Synaptic Permanence

permanence
synapses

#21

My current favorite theory for that particular effect is that whenever there is an NMDA spike, all the synapses in that segment always undergo a very small decay. Then, if the cell actually initiates an action potential, the synapses get reinforced (potentiated, via the back action potential). This turns out to have the identical net effect as that piece of code.

I don’t know of direct biological evidence for the first part (the decay) but some neuroscientists I have spoken to say it is quite plausible. There is already evidence for the second part in this paper:

[1] 1. A. Losonczy, J. K. Makara, J. C. Magee, Compartmentalized dendritic plasticity and input feature storage in neurons. Nature. 452, 436–41 (2008).


#22

Thanks Subutai. Ouch… I missed that this paper was in the Mendeley group :frowning: )


#23

It is interesting - I’ve just been reading about dendritic spines and it seems there is a good number of resources that support the idea of permanence, however they tend to use the word ‘stability’ as they go through the morphological phases of filopodia, thin, stubby, then mushroom (being the most stable).
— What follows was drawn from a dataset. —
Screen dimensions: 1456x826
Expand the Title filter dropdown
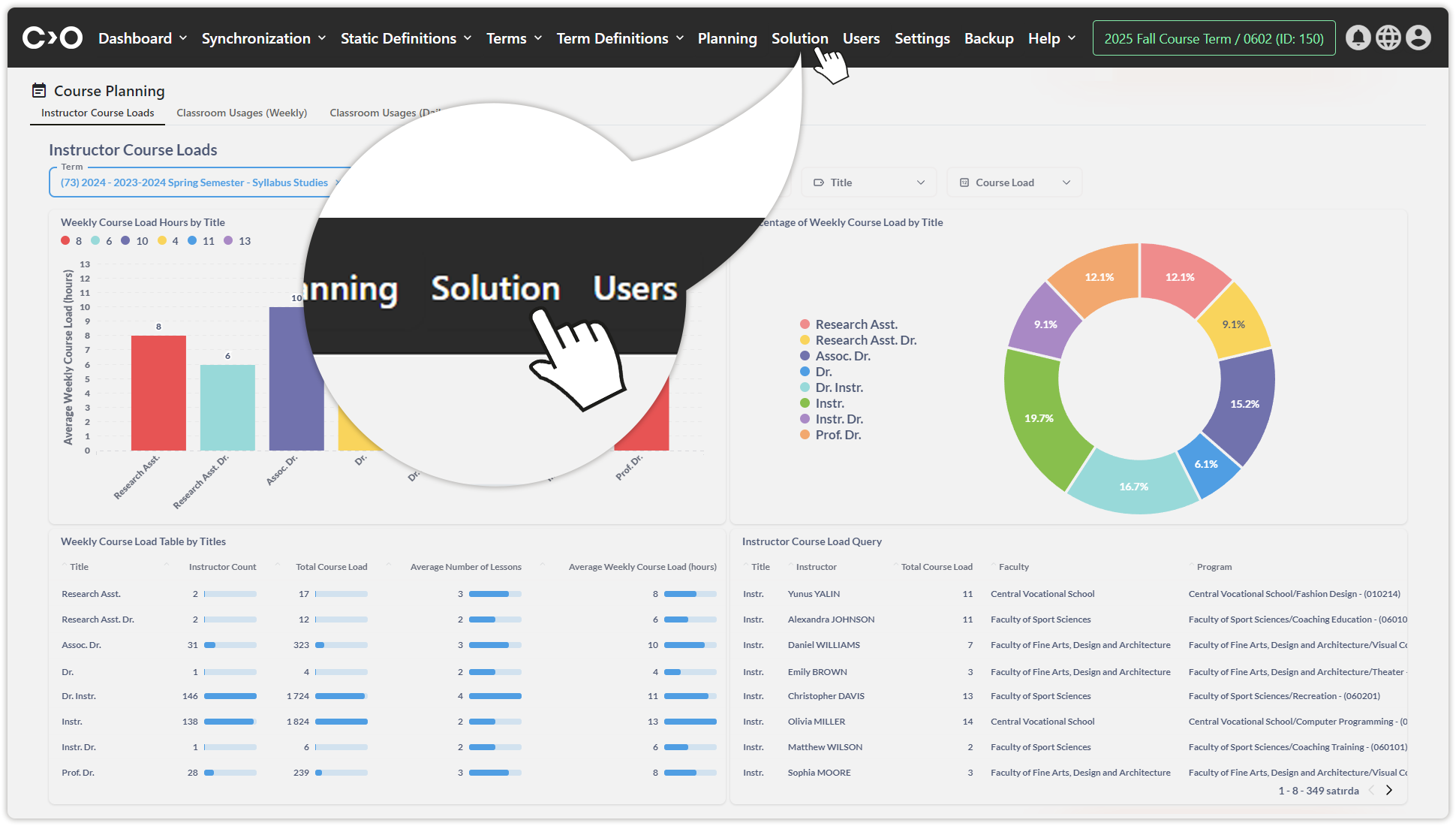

Then reversing in LTD.


#24

Hi,
I remember a paper talk about : Bigger Spines let pass more neurotransmitter receptors.

So bigger spine = synapse with more receptors

And according to this paper, synapse not permanent shrink by nearly 20 percent each night (so 20 percent less receptors).

So, synapse with more receptors last longer before reach a threshold and be pruned.

So, thick-spined synapses release more transmitter and last longer.